§ Objectif 1
Répondez à ces questions sur l'extrait consacré à Philippe :
(a) Quel lieu est indiqué en tête de l'extrait ?
(b) Dans quelle ville se trouve la synagogue où Philippe a entendu l'enseignement de Jésus ?
(c) Après quelle guérison Jésus avait-il proclamé « Je ne peux, moi, rien faire de moi-même » ?
§ Objectif 2
Pourriez-vous poursuivre le texte sur Philippe et la connaissance de Jésus à partir de sa dernière phrase ?

FMJ Mtl5e DIMANCHE DE PÂQUES – A
Frère Antoine-Emmanuel
Ac 6, 1-7 ; Ps 32 ; 1 Pi 2, 4-9 ; Jn 14, 1-12
20 avril 2008
Montréal, Sanctuaire du Saint-Sacrement

Et toi, Me connais-tu vraiment ?

« Il y a si longtemps que je suis avec vous,
et tu ne me connais pas, Philippe  ! » (Jn 14,9)

Philippe est l’un des douze ;
l’un de ceux qui ont suivi Jésus
depuis l’aube de sa vie publique.
« Et tu ne me connais pas, Philippe ! »

Philippe a entendu tant et tant de fois la Parole,
l’enseignement de Jésus :
sur le Mont des Béatitudes,
par les villes et les villages, au bord du lac,
dans la synagogue de Capharnaüm, chez Zachée
ou dans le Temple de Jérusalem.
« Et tu ne me connais pas, Philippe ! »

Philippe est l’un de ceux
qui ont été les témoins directs de si nombreux signes :
les guérisons à Capharnaüm,
la délivrance du possédé gérasénien,
la résurrection de la fille de Zaïre,
la guérison de Bartimé,
la résurrection de Lazare,
et tant d’autres.
« Et tu ne me connais pas, Philippe ! »

Ne pas connaître Jésus
cela signifie ne pas avoir reconnu
que tout ce que Jésus dit ou accomplit vient du Père.
Être Dieu, être Fils de Dieu
ne signifie pas être
dans une toute-puissance autonome
qui n’a besoin de personne.
Au contraire :
« Les mots que je vous dis,
je ne les prononce pas de moi-même » (Jn 19,10) .
« Moi, je ne parle pas de moi-même,
mais le Père qui m’a donné mission,
Lui m’a commandé
que dire et comment parler » (Jn 12,49).
Et les œuvres, et les signes ?
« Ce sont les œuvres
que le Père m’a donné à accomplir » (Jn 5,16).
Et même : « Le Père, demeurant en Moi,
fait ses œuvres » (Jn 14,10).
Souvenons-nous de ce que Jésus avait proclamé
après la guérison du paralytique de Bethesda :
« Je ne peux, moi, rien faire de moi-même » (Jn 5,30).

§ Données enregistrées
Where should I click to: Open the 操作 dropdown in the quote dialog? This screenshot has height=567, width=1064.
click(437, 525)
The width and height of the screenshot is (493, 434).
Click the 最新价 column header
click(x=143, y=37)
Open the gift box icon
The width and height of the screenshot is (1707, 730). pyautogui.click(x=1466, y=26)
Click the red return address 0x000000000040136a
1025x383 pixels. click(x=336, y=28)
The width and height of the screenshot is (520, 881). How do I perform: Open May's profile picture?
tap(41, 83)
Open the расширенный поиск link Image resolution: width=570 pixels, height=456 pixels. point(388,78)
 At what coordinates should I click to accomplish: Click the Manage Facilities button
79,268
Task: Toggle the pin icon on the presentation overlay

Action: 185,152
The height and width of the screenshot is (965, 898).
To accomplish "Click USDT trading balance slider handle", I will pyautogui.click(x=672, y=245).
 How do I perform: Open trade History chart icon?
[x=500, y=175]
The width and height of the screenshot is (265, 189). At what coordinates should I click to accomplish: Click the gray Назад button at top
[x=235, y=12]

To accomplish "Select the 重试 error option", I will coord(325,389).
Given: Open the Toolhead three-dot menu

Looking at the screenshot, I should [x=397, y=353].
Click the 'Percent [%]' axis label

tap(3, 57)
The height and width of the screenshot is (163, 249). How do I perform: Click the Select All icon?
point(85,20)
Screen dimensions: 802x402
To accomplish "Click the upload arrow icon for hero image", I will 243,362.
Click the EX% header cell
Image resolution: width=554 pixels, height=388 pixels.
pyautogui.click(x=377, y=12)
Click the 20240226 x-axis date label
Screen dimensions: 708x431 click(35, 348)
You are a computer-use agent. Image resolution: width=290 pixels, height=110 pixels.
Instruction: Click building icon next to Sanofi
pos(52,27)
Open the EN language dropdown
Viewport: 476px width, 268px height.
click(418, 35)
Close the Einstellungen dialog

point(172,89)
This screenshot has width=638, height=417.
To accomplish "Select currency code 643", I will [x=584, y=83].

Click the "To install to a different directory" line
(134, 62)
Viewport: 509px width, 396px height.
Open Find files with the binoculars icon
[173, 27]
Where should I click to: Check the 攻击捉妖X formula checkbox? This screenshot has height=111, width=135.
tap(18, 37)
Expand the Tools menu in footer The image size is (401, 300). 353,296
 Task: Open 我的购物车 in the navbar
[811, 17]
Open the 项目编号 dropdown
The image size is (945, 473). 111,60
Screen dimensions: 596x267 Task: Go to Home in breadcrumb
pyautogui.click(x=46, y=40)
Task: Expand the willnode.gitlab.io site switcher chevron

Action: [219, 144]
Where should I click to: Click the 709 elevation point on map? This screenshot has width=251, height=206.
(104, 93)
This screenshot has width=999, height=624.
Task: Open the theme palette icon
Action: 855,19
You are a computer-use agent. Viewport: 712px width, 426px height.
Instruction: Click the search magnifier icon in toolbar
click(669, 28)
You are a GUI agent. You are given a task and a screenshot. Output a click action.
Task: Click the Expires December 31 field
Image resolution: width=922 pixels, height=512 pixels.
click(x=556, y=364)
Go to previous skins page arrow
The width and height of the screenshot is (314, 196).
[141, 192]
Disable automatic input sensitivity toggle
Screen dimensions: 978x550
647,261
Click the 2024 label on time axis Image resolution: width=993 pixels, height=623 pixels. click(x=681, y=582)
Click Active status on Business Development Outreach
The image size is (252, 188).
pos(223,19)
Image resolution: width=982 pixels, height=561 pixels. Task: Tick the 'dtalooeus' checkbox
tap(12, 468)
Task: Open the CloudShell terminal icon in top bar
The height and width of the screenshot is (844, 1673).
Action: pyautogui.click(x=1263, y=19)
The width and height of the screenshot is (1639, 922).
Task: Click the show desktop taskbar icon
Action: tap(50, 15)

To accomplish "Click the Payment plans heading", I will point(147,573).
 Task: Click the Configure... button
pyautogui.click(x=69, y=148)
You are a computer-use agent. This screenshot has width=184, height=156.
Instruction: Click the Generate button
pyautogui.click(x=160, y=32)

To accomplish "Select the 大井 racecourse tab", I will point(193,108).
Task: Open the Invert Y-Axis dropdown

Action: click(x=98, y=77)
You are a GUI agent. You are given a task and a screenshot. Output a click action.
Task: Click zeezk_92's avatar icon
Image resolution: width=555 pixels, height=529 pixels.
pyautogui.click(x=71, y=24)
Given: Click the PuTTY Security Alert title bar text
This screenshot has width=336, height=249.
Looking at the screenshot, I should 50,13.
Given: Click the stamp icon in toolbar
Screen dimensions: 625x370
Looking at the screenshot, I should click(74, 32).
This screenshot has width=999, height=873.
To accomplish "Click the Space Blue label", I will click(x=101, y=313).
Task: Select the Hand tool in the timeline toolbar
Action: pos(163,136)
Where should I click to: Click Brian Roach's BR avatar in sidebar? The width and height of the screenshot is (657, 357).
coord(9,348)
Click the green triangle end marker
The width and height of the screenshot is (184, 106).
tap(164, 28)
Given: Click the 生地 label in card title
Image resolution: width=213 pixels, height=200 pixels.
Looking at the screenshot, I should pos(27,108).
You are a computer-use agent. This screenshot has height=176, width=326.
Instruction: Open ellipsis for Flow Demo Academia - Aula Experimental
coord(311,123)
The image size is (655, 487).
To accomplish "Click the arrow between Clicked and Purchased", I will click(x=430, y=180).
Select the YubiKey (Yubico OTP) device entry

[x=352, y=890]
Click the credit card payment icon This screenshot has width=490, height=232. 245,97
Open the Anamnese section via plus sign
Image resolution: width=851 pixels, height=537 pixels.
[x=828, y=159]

§ Réponse 1
(a) Montréal, Sanctuaire du Saint-Sacrement.
(b) Capharnaüm.
(c) La guérison du paralytique de Bethesda.

§ Réponse 2
Philippe avait-il compris cela ?
L’avons-nous compris ?

Notre intelligence blessée, notre culture blessée,
nous a convaincu que l’humanité accomplie, adulte,
que l’humanité idéale,
est celle d’un homme,
d’une femme qui ne manque de rien,
et qui ne dépend de personne.
« Je n’ai besoin de personne sur ma Harley Davidson
chantait une star des années ′70 » !

Si cela était vrai,
alors l’humanité de Jésus
serait entièrement inaccomplie !
Car Jésus est Celui
qui vit constamment en dépendance du Père.
En son humanité, il vit à chaque instant
cette dépendance filiale,
cette obéissance aimante.
Sa mort et sa résurrection
vont-elles l’affranchir de cette dépendance ?
Non, tout au contraire,
elles le consacrent dans cette dépendance
puisque l’humanité de Jésus est toute entière saisie
dans la gloire du Fils,
et la gloire éternelle du Fils
est d’être Celui qui se reçoit éternellement du Père.
C’est sa gloire !
C’est sa divinité !
En Lui divinité et pauvreté sont inséparables !

Voilà qui démolit toute notre idée de Dieu
comme superpuissance.
En Dieu tout est communion
dans l’accueil réciproque des Personnes divines !

Et cela s’est rendu visible
un jour sur l’horizon de l’histoire :
c’était au Golgotha.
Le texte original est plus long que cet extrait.